Several HITRUST resources are being updated or have seen more robust usage:

  • The HITRUST Threat Catalogue, which was initially published in late 2018, is designed to provide organizations with greater visibility into the threats they face and how those threats tie to appropriate HITRUST CSF control requirements. The catalogue is continually updated to ensure that healthcare organizations have the latest information about relevant threats and can continue to meet their control responsibilities and HIPAA compliance requirements.
  • A growing number of healthcare IT startups have begun using the HITRUST RightStart Program to establish their compliance and risk management programs. This is part of an increasing trend throughout the healthcare ecosystem to find innovative solutions through startups, which now join providers, hospital systems, and insurance companies in seeking HITRUST CSF certification.
  • More healthcare organizations are now using the HITRUST Assessment Exchange to obtain and manage information on vendors’ risk management practices and information security and privacy programs in a cost-effective way.

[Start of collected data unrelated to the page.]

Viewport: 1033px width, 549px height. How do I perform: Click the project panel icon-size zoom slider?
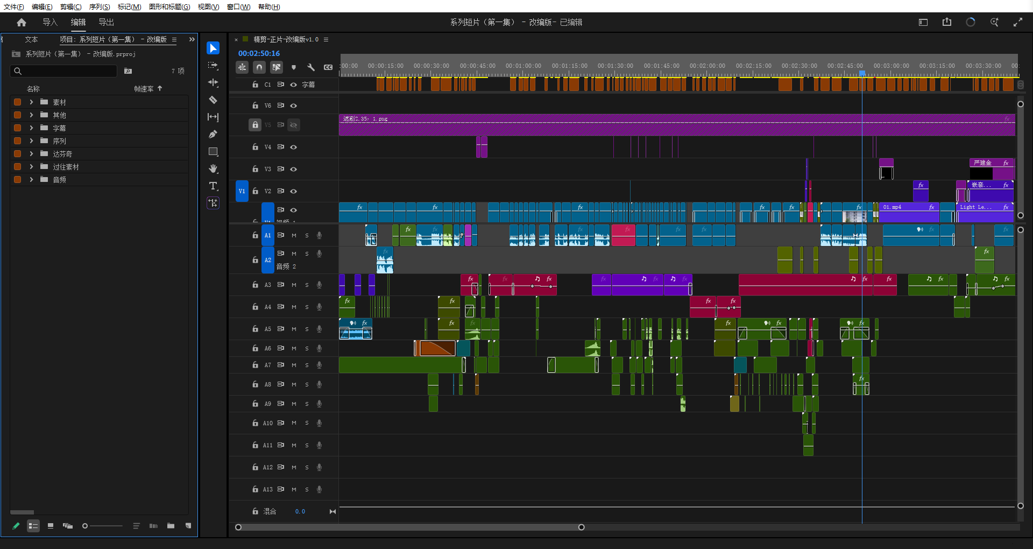coord(102,526)
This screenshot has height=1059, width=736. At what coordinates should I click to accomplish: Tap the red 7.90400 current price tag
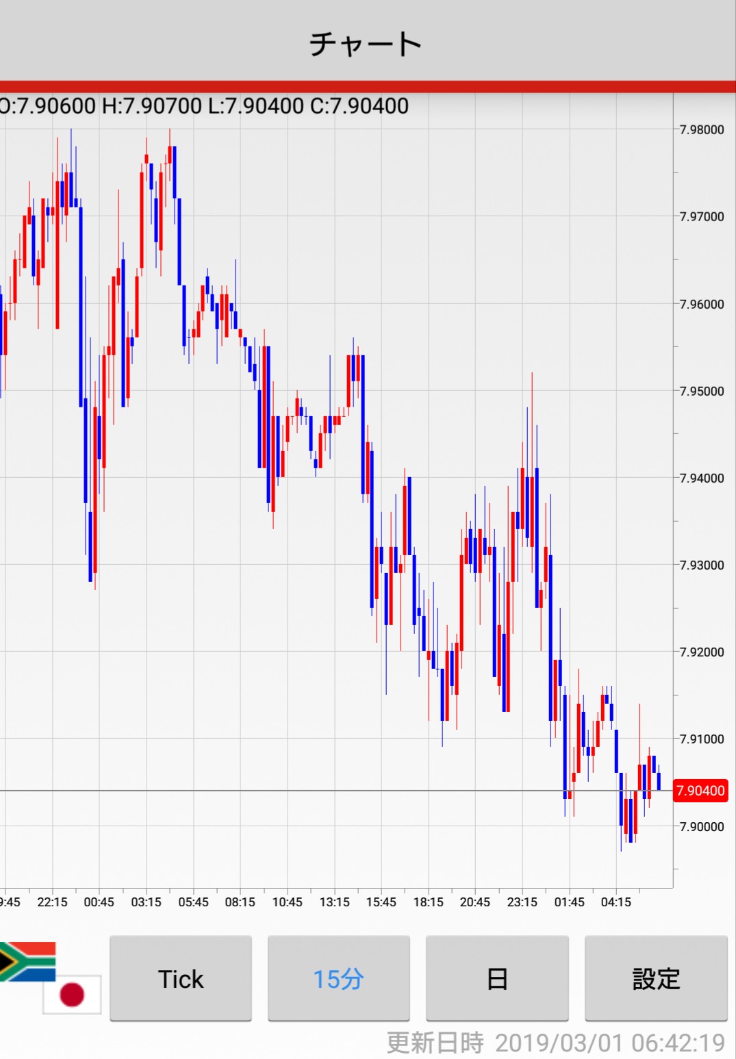(x=700, y=791)
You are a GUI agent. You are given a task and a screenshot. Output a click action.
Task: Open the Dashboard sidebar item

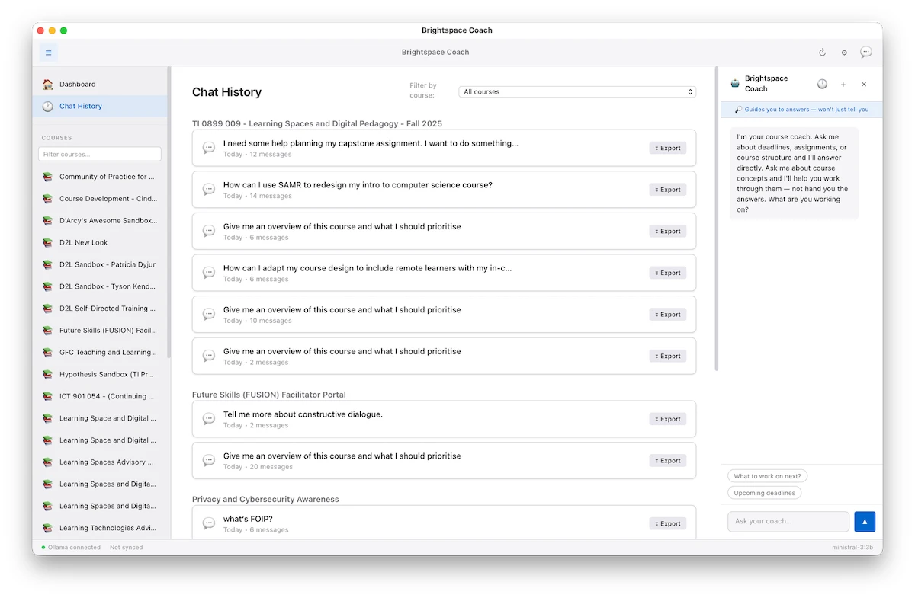[x=78, y=85]
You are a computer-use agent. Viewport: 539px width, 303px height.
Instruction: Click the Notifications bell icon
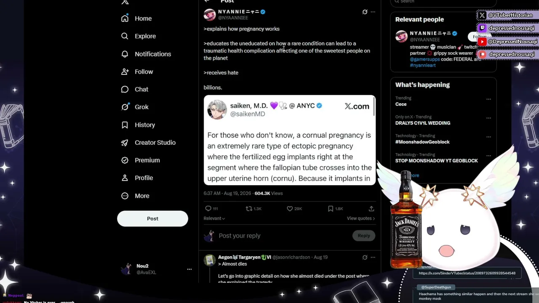click(125, 54)
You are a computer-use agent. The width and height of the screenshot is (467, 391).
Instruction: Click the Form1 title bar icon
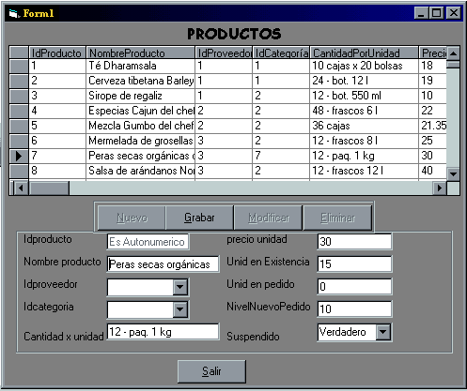13,13
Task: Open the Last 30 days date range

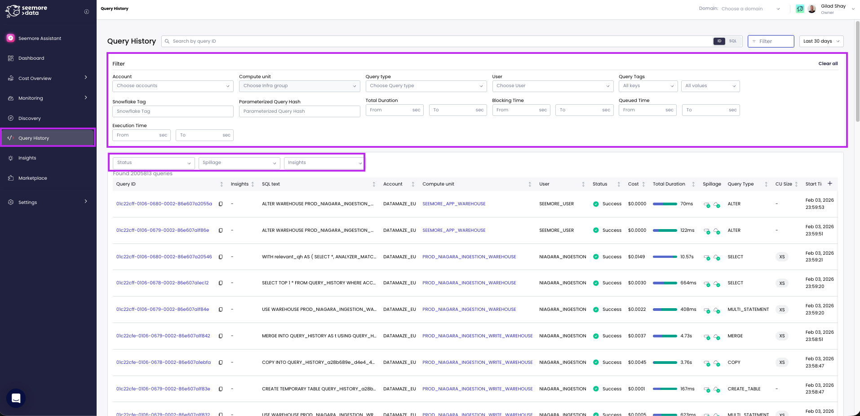Action: click(x=821, y=41)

Insight: Assesor Quality Matters

In addition to these more recent developments, HITRUST has significantly increased its emphasis on the importance of assessor organization quality. As the HITRUST CSF has grown in acceptance, the organization has seen a widening range in the quality of the companies delivering those assessments.

This divergence highlights the importance of working with assessors that bring the professionalism and standards of a CPA and auditing firm to the HITRUST CSF assessment and certification process.